Newswise — What is the best approach for children ages 8 to 11 who need surgery for early onset scoliosis? Is it better to implant growing rods—or perform a “one and done” posterior spinal fusion?
There’s no one-size-fits-all answer to that question for patients in this age group, often called “tweeners.” But now, a first-of-its-kind study led by Children’s Hospital Los Angeles has highlighted one more factor to consider when making this choice: lowest instrumented vertebra (LIV).
The study, led by Michael Heffernan, MD, found that children ages 8 to 11 with scoliosis who undergo a posterior spinal fusion are more likely to have a more cephalad LIV (higher in the spine) than those who receive magnetically controlled growing rods.
Dr. Heffernan, a pediatric spine surgeon in the Jackie and Gene Autry Orthopedic Center at Children’s Hospital Los Angeles, presented the results in April at the 31st International Meeting on Advanced Spine Techniques in San Diego—where the study was nominated for the Scoliosis Research Society’s prestigious Thomas E. Whitecloud Award. He shares the findings and what surgeons should know.
Why did you want to study LIV for this age group?
It’s often challenging to figure out the best approach for these tweener patients. If we do a fusion, there’s a concern we’re sacrificing their remaining growth. If we choose a growth-friendly approach, there’s a higher risk of complications, and we don’t achieve as much curve correction.

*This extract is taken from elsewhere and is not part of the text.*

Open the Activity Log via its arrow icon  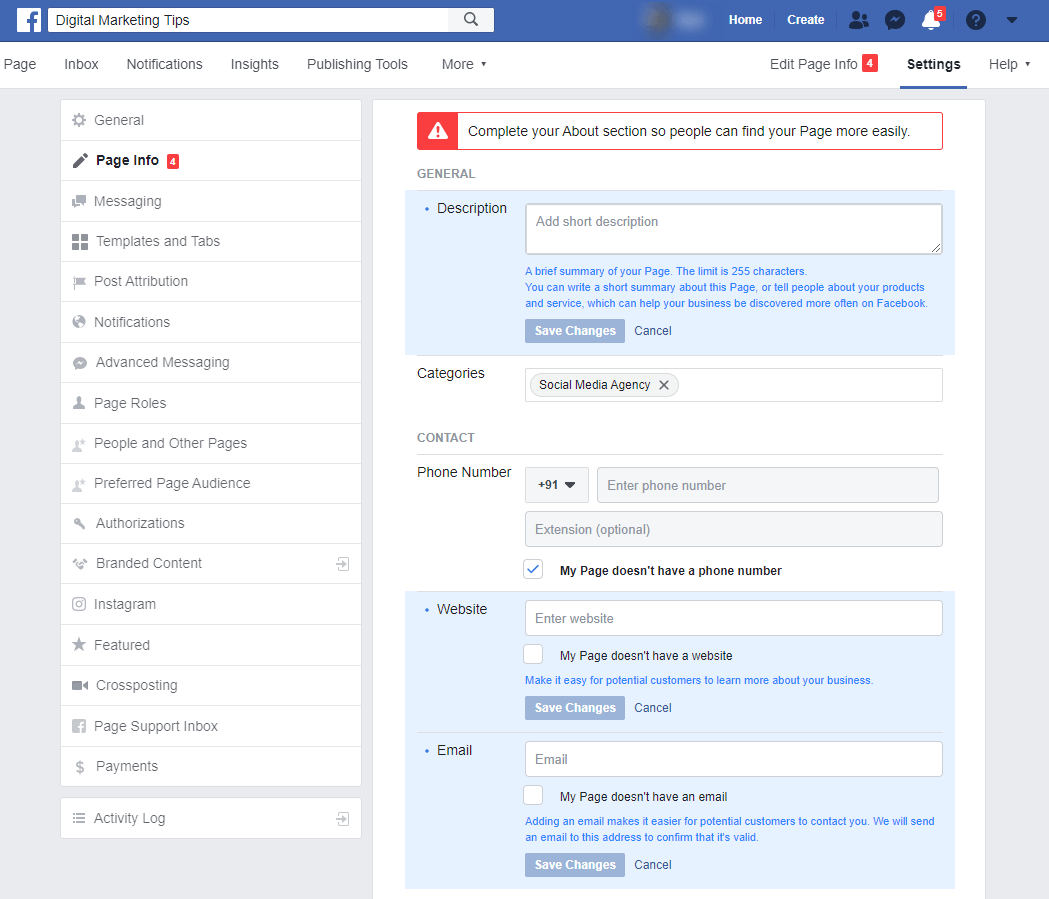point(342,818)
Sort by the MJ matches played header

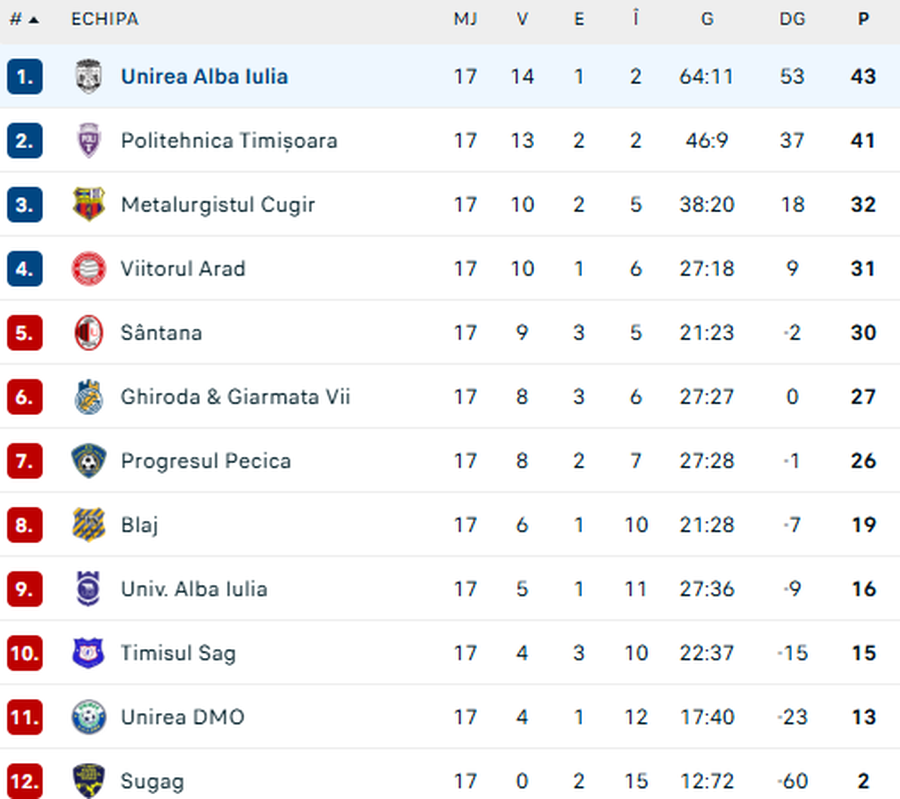(x=465, y=20)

But while other studies have compared these two strategies, we wanted to know whether this choice affects how low or high the LIV is. That’s important because limiting the LIV—fusing fewer levels in the lumbar spine—can help maintain lower back flexibility and reduce the risk for disc degeneration in adulthood.
What did you find?
Using the Pediatric Spine Study Group database, we looked at 159 children ages 8-11 with scoliosis. Of those, 82 kids received magnetically controlled growing rods, and 77 kids had a posterior spinal fusion.

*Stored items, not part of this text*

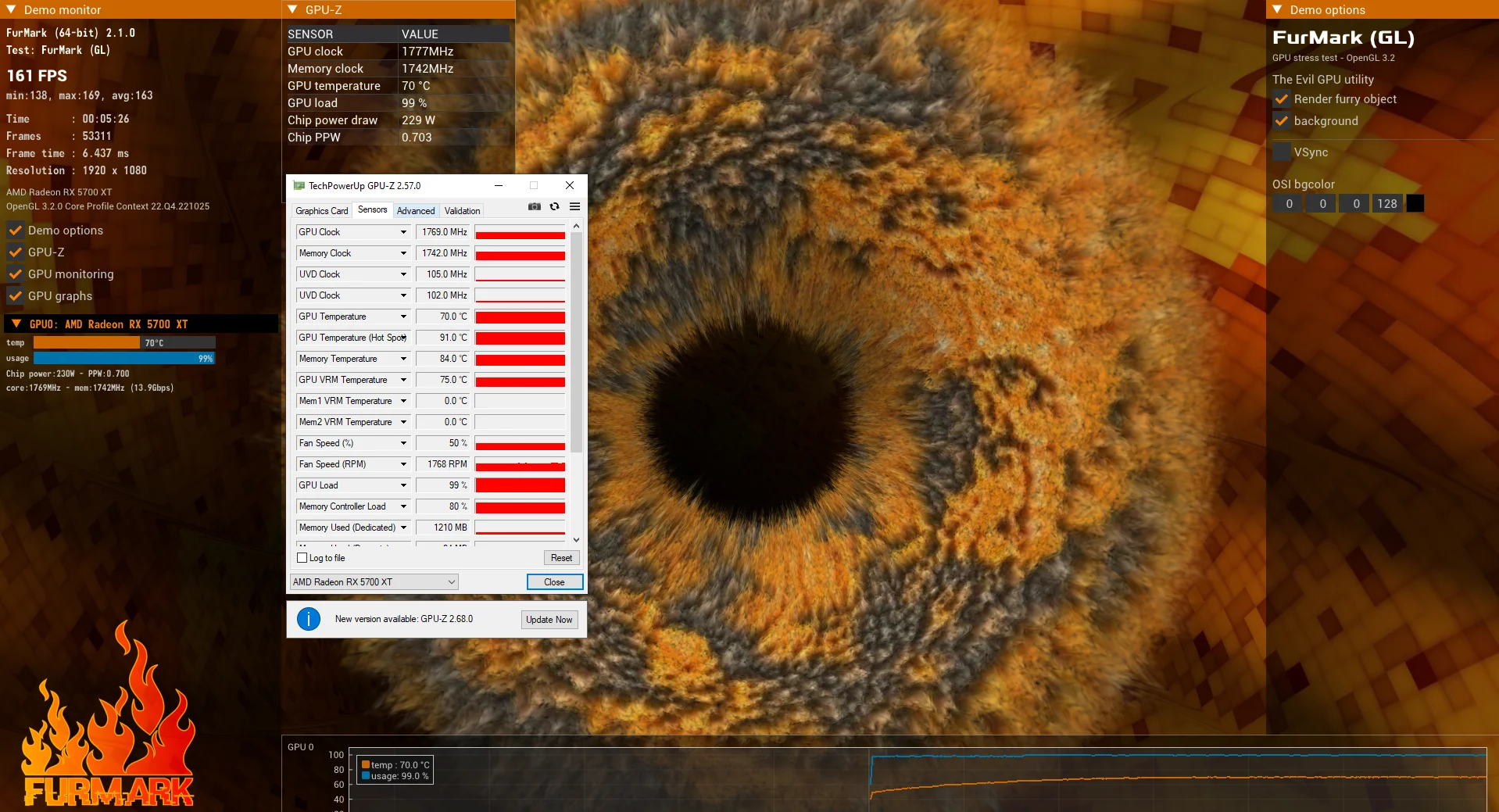This screenshot has width=1499, height=812.
Task: Click the blue info icon in update notice
Action: coord(309,619)
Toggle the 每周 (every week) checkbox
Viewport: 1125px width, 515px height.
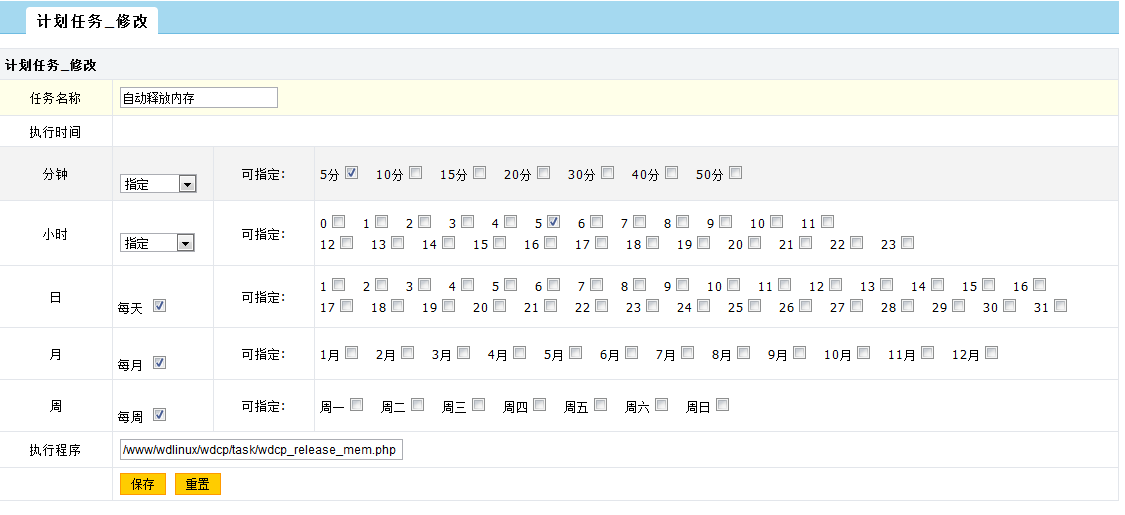click(159, 414)
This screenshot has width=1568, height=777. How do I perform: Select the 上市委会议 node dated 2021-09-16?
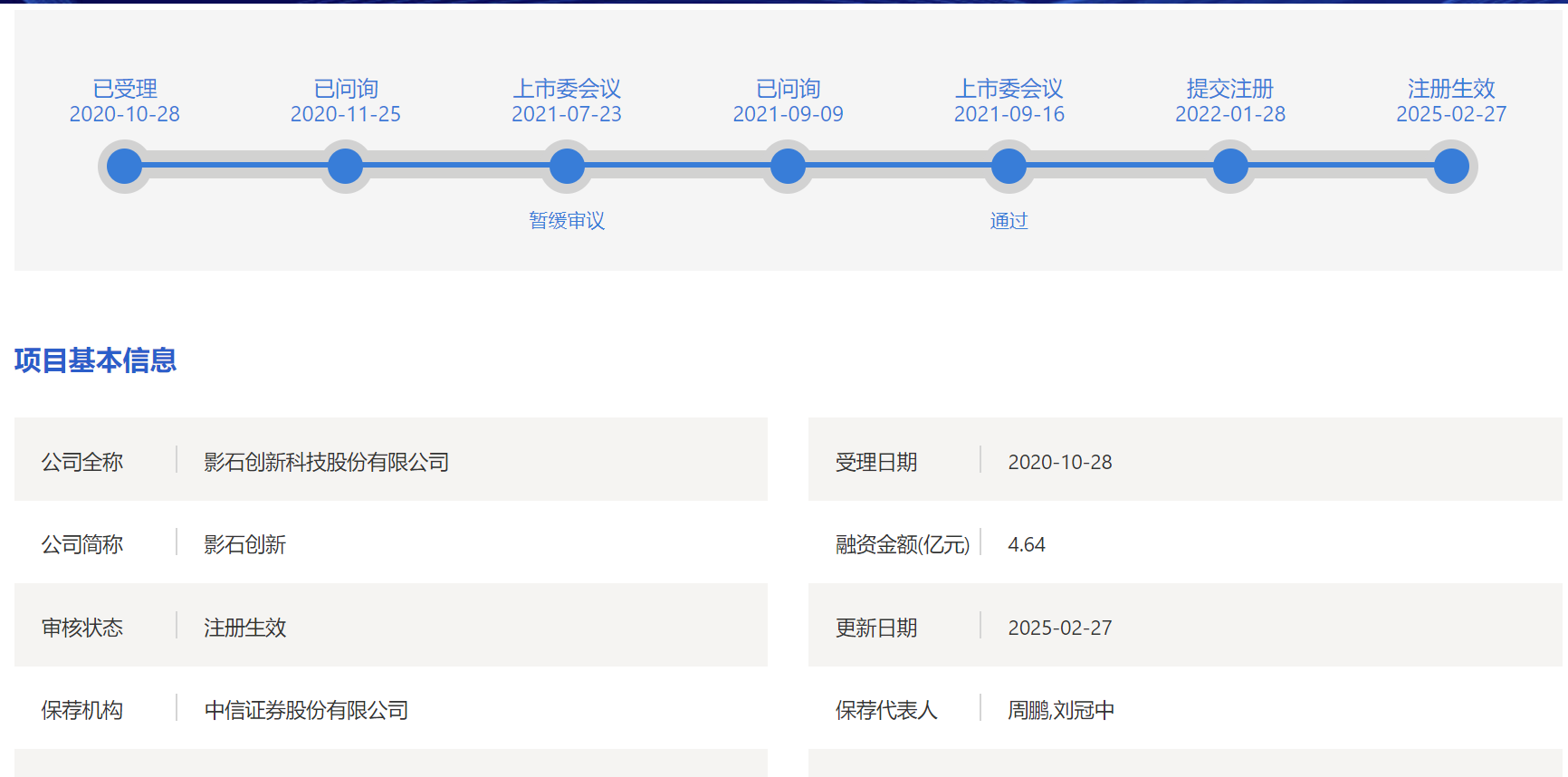1009,167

The majority of patients in both groups had an LIV at L3 or below, which was likely driven by curve magnitude. But we also found that patients treated with a fusion were more likely to have a more cephalad LIV selection than those with growing rods. For example, 68% of fusion patients had an LIV above the stable vertebra, compared with 48% of patients with growing rods.
It’s important to note that we were comparing LIV only at the time of the index surgery. When patients with growing rods have their final fusion years later, the LIV can drop down another level. We didn’t have enough data to make that comparison. But it’s possible the final difference in LIV between the two groups is even bigger than what this study shows.
Why is LIV generally lower in patients with growing rods?
This study didn’t address that question, but we think it’s related to the size of the connector, or actuator, that has to be placed in the spine when you implant growing rods. It’s not easy to fit that connector in, and it tends to fit best in the thoracolumbar spine. I suspect that’s the driving factor.
What is the take-home point for surgeons?
The takeaway is that if you’re choosing between a growth-friendly strategy versus fusion, it’s important to look at what the planned LIV would be under each scenario. Because you may find that a fusion would lead to a more optimal LIV for the child. And that could improve the patient’s quality of life over the long term.
That said, the last tweener patient I saw had a lot of growing left, and we decided on a growth-friendly approach. So I don’t think LIV should be the final decider. But we need to add it to the list of factors we consider. It’s one more piece of information that can help us create the best treatment plan for each individual child.